Exercise objective:
Which lines run from the line with "Shiv Ji (673, 1881)" through the line with "Liste d'Agents (540, 453)" in the entries below? Print them exactly, both ends included, and nothing more.

Stored data entries:
· · · · · · ·

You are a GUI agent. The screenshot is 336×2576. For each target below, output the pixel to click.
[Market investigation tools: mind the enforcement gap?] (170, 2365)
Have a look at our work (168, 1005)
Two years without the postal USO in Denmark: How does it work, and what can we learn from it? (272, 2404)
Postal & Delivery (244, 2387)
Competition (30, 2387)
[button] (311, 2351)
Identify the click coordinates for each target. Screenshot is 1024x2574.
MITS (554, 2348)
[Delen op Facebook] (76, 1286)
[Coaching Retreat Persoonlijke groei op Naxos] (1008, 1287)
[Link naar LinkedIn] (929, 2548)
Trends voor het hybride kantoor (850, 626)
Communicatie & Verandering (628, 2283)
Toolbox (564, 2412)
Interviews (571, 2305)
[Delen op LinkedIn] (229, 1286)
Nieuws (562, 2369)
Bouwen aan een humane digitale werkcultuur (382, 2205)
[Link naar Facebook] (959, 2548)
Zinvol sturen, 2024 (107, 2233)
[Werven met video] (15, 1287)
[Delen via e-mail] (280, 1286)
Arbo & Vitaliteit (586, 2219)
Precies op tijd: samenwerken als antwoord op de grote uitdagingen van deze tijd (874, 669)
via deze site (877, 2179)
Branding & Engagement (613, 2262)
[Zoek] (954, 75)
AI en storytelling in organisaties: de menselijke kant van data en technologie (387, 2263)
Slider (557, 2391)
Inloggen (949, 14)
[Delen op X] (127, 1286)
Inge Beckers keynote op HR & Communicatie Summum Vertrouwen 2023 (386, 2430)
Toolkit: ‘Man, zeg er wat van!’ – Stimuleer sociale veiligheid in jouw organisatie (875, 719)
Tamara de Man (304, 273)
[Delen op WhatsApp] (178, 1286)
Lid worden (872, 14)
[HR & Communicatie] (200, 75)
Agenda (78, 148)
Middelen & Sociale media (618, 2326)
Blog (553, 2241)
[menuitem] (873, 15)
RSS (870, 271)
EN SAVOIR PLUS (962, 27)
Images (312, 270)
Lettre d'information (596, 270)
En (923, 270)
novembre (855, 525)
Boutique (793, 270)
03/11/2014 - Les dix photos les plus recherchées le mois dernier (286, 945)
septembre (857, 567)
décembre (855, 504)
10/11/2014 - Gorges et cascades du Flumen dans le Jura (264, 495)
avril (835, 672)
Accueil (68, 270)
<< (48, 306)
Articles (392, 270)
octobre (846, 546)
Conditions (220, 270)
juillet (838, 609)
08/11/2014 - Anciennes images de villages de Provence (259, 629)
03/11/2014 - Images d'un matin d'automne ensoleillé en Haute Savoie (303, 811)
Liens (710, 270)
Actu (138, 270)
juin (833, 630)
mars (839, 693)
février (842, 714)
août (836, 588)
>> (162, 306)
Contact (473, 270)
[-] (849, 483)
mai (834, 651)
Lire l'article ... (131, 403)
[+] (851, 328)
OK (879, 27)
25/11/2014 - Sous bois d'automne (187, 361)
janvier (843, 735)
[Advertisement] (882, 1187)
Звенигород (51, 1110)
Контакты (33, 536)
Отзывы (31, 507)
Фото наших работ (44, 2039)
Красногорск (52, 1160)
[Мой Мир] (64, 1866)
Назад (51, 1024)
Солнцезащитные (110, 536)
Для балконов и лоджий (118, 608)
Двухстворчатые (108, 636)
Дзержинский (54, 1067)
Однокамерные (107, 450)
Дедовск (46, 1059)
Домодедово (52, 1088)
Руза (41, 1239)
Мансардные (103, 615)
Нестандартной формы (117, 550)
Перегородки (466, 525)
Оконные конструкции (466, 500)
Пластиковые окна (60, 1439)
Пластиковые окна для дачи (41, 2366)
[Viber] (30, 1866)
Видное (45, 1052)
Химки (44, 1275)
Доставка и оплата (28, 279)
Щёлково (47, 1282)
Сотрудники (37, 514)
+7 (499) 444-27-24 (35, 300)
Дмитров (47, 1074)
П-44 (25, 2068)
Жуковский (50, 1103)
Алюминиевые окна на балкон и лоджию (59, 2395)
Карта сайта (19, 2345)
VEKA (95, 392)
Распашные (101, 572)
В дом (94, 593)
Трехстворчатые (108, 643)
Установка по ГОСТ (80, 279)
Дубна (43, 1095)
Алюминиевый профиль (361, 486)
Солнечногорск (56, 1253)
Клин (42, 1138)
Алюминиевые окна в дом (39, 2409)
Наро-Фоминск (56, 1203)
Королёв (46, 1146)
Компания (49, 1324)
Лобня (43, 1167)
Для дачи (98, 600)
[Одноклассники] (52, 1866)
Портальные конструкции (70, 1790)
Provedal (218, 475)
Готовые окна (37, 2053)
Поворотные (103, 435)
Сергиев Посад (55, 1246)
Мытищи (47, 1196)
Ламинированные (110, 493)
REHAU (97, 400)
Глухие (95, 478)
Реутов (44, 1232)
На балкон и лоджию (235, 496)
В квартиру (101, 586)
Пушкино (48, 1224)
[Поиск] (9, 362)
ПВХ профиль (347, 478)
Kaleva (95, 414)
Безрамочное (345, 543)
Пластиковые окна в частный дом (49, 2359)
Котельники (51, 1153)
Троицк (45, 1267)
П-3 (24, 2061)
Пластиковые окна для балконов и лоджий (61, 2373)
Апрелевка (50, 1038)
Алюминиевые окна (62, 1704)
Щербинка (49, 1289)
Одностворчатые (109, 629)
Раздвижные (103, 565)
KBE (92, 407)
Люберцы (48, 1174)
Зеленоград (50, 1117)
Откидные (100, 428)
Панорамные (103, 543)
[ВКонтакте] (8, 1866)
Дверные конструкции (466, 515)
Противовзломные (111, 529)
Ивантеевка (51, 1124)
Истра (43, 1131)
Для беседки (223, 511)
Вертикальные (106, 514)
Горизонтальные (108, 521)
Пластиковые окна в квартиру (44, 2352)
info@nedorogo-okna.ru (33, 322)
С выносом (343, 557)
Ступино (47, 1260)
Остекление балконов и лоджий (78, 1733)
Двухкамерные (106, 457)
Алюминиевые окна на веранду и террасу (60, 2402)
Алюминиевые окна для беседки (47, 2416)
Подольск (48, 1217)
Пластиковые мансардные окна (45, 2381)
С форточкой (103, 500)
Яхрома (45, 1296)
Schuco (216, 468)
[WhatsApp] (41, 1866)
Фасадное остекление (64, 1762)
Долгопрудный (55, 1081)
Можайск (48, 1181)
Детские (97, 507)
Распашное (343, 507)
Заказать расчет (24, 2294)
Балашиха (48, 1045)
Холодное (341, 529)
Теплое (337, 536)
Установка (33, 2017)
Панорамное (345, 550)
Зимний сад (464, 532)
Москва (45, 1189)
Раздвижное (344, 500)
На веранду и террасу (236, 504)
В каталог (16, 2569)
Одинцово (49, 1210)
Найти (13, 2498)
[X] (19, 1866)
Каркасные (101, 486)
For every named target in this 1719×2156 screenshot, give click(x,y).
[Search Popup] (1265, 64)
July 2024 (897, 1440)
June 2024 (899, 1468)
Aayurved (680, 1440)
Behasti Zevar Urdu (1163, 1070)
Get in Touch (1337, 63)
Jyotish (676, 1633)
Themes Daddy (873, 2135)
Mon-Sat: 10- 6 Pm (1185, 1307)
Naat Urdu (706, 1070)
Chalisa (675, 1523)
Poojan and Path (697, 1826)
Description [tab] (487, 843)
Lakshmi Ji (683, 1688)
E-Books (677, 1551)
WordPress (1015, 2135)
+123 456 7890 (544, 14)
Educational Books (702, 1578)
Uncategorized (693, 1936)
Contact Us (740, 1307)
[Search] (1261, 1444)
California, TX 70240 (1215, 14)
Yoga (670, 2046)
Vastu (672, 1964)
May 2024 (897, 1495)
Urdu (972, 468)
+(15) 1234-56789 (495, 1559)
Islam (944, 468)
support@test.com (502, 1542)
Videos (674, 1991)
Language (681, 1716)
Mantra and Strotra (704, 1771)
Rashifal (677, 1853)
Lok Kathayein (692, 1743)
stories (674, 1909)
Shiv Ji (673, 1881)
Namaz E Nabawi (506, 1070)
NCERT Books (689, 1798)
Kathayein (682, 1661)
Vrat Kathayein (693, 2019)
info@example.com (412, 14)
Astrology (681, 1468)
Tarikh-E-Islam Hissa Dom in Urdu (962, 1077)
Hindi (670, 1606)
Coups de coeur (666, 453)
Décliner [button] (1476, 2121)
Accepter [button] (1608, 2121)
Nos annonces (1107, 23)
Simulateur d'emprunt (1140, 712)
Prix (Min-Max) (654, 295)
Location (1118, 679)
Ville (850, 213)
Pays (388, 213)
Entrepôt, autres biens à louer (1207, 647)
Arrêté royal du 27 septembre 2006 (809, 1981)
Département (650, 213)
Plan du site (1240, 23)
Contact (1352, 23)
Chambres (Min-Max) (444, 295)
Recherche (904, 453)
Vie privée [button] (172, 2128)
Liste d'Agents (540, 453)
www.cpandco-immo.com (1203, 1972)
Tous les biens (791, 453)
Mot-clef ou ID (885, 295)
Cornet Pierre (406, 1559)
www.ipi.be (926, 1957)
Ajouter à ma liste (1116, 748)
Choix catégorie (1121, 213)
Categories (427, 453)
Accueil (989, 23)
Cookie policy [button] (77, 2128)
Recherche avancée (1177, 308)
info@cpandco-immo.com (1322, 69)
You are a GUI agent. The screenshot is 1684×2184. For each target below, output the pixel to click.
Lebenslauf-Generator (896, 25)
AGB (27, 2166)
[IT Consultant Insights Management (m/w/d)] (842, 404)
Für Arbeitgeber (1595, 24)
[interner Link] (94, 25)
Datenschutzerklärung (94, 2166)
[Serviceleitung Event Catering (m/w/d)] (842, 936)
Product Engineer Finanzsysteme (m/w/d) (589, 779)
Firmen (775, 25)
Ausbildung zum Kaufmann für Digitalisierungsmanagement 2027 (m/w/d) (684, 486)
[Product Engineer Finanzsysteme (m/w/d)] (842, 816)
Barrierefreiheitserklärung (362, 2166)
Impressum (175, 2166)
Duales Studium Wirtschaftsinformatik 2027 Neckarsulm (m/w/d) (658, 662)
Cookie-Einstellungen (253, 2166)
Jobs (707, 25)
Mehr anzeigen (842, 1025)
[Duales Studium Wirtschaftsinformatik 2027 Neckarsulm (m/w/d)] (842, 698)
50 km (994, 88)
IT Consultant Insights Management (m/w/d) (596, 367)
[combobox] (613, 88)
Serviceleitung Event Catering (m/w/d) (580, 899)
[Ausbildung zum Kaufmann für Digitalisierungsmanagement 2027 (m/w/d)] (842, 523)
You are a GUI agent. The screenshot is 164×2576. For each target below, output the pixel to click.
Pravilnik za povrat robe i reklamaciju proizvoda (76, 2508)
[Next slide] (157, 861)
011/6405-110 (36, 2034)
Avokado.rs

· · · · · · ·

Solved problem:
Shiv Ji (673, 1881)
Namaz E Nabawi (506, 1070)
NCERT Books (689, 1798)
Kathayein (682, 1661)
Vrat Kathayein (693, 2019)
info@example.com (412, 14)
Astrology (681, 1468)
Tarikh-E-Islam Hissa Dom in Urdu (962, 1077)
Hindi (670, 1606)
Coups de coeur (666, 453)
Décliner [button] (1476, 2121)
Accepter [button] (1608, 2121)
Nos annonces (1107, 23)
Simulateur d'emprunt (1140, 712)
Prix (Min-Max) (654, 295)
Location (1118, 679)
Ville (850, 213)
Pays (388, 213)
Entrepôt, autres biens à louer (1207, 647)
Arrêté royal du 27 septembre 2006 (809, 1981)
Département (650, 213)
Plan du site (1240, 23)
Contact (1352, 23)
Chambres (Min-Max) (444, 295)
Recherche (904, 453)
Vie privée [button] (172, 2128)
Liste d'Agents (540, 453)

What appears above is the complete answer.